§ Article:

-- start --

Ahead of RBA’s monetary policy scheduled for this week, the OTC outlook of AUDUSD are useful for the options strategic framework.
Please be noted that the positively skewed IVs of 3m tenors still signify the hedgers’ interests to bid OTM put strikes up to 0.67 levels which is still in line with the above bearish projections (refer 1st nutshell).
Please also be noted that bearish risk reversals (RRs) across all the longer tenors are also in sync with the bearish scenarios amid momentary shift in mild upside risks (refer 2nd (RR) nutshell).
In a nutshell, AUD OTC hedgers’ sentiments substantiate that their risk mitigating activities for the downside risks has been clear.
The combination of AUDUSD’s short-term potential to break above 0.6930 and lower IVs is luring for the OTM put options writers. While the medium-term perspective is attractive for bearish hedges via ITM puts.

-- end --

§ Data extract:

-- start --

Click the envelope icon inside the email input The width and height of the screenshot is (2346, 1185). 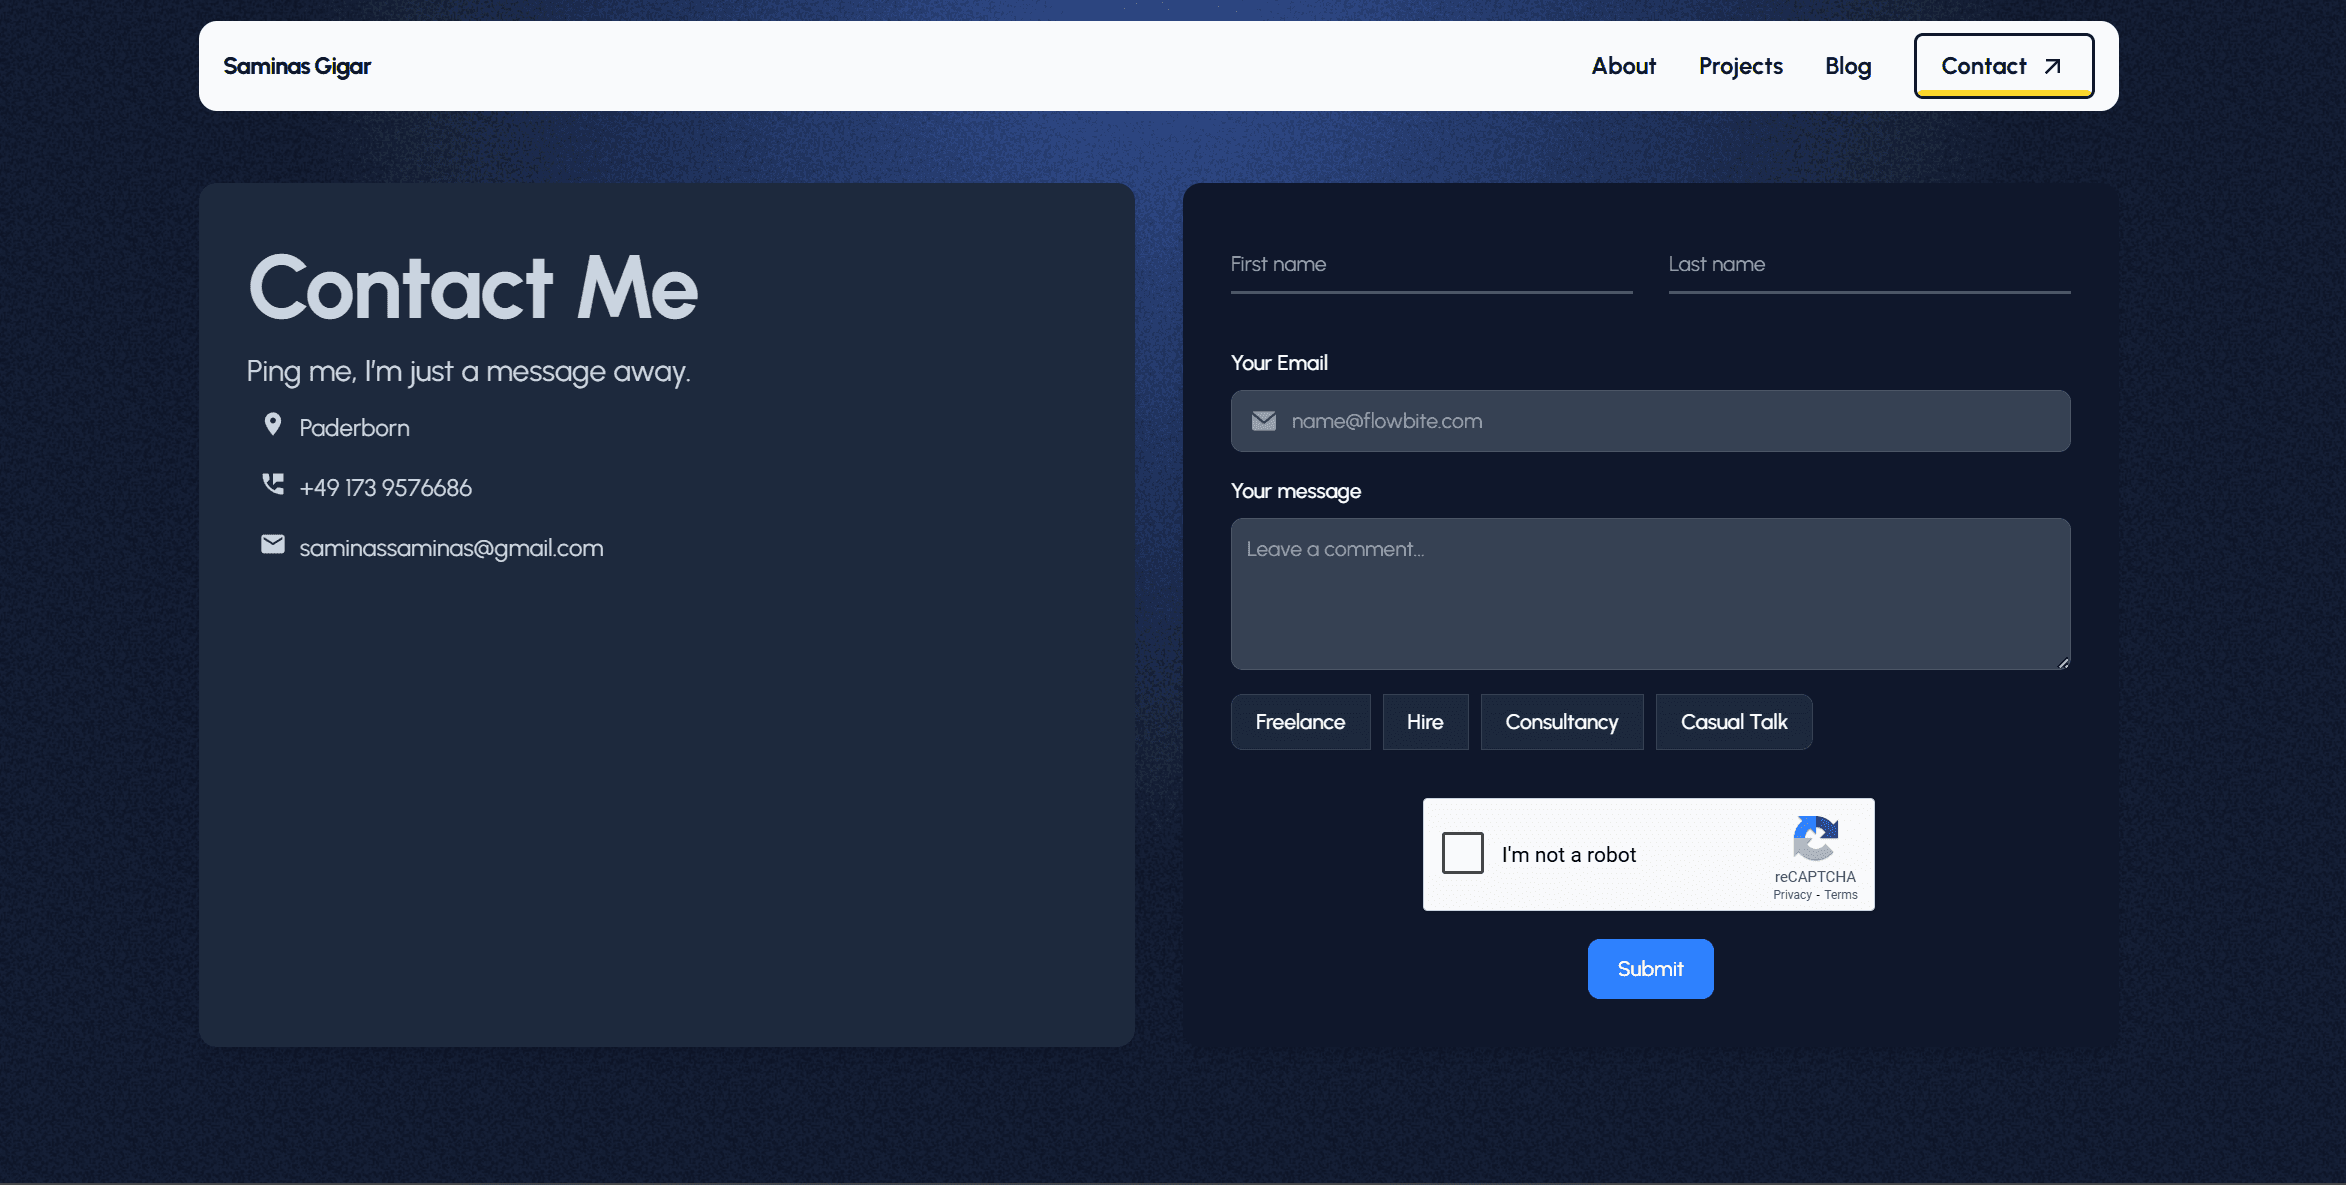pos(1263,420)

-- end --

§ What to do:
Can you reproduce the AUDUSD options commentary above word for word, starting at the words "Please also be" and stopping after "2nd (RR) nutshell)."?

§ Answer for this exercise:
Please also be noted that bearish risk reversals (RRs) across all the longer tenors are also in sync with the bearish scenarios amid momentary shift in mild upside risks (refer 2nd (RR) nutshell).